The manufacturing environment is getting increasingly complex. The need for CAM and PLM tools by the manufacturing engineer, CNC programmer or machinist is similar to the need for computer assistance by the pilot of modern aircraft systems. Modern machinery cannot be properly used without the assistance of good hardware and software. What drives competitive advantage in the manufacturing industry today is cutting edge technology. It fosters innovation, productivity and cost-efficiency. In the face of tough global competition, technology is the manufacturer’s avenue for shorter time-to-market cycles, for improving production efficiency, developing new products, and much more.
Manufacturing professionals require the latest in graphics and CPU horsepower with cool and quiet performance, as well as space-saving designs that will keep the work environment free from distraction for maximum creativity and productivity. They run powerful business applications for which desktop PCs or uncertified workstations are inadequate, since the hardware is not optimized for the task at hand. Minutes instead of seconds may be spent waiting for files to open or for 3D models or video edits to compile, due to insufficient processing power. Sluggish processing, slow response to mouse inputs, and even blue screens may be experienced owing to maxed-out memory and hardware components that are designed for standard office use.
Workstations are the crucial link between highly-skilled workers and the critical tasks they perform. The right workstation enables workers to leverage their skills and expertise to address any key manufacturing challenge or opportunity. Owing to the extreme environments in which manufacturing companies operate, their requirements are more demanding than typical IT shops. Workstation performance in a manufacturing environment is determined by the sum of many factors, not the least of which is good design.
Features of a robust workstation design for manufacturing
Lenovo workstations are purpose built for high performance and heavy workloads. They are also designed so that one can tailor the system, and the price, to match one’s application requirements in five
Faster rendering for complex graphics: A workstation is designed to support one or more professional grade graphics cards, while a PC typically supports only consumer-grade cards. Anyone working with detailed 2D or 3D graphics can expect to see dramatic improvements in system responsiveness using a workstation, even if the two systems are otherwise identical.

= = = = =

DIRECTIONS:
1. According to the workstation extract, what kind of graphics cards does a PC typically support?
2. Resume the workstation extract after its final sentence.
The material placed after the workstation extract has no connection to it.

STORED DATA:
= = = = =

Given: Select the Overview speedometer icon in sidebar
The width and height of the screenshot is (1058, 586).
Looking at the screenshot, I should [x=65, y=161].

= = = = =

RESPONSES:
1. A PC typically supports only consumer-grade graphics cards.

2.
Processing power for compute-intensive applications: A workstation is configured with more processors than a PC, and with more powerful processors. Demanding applications, such as computer aided design will respond more quickly, and multiple applications can be run simultaneously without performance loss. This can make the creative process more fluid and provide designers, engineers, and scientists with faster access to the required information.
Memory for large tasks: A work-station can typically be configured with about twice the memory of a desktop PC (or with the same amount of memory using smaller, lower cost DIMMs). Engineers can work on larger assemblies. This can improve workflows in fundamental ways. It can also allow designers to identify interferences and other design flaws earlier in the process, when they are far easier and less costly to fix. Since the probability of data errors increases with the size of memory footprints, this is an essential feature for anyone working with large and complex designs.
Large hard drives for massive jobs: Workstations are designed to support terabytes of internal storage, so jobs of almost any size can be stored on the system.
Reliability and less downtime: workstations are designed to keep productivity levels high and downtime and desk-side visits to a minimum. Remote monitoring, diagnosis, and repairs of the workstation can be performed even if the system is shut down or the OS is unresponsive.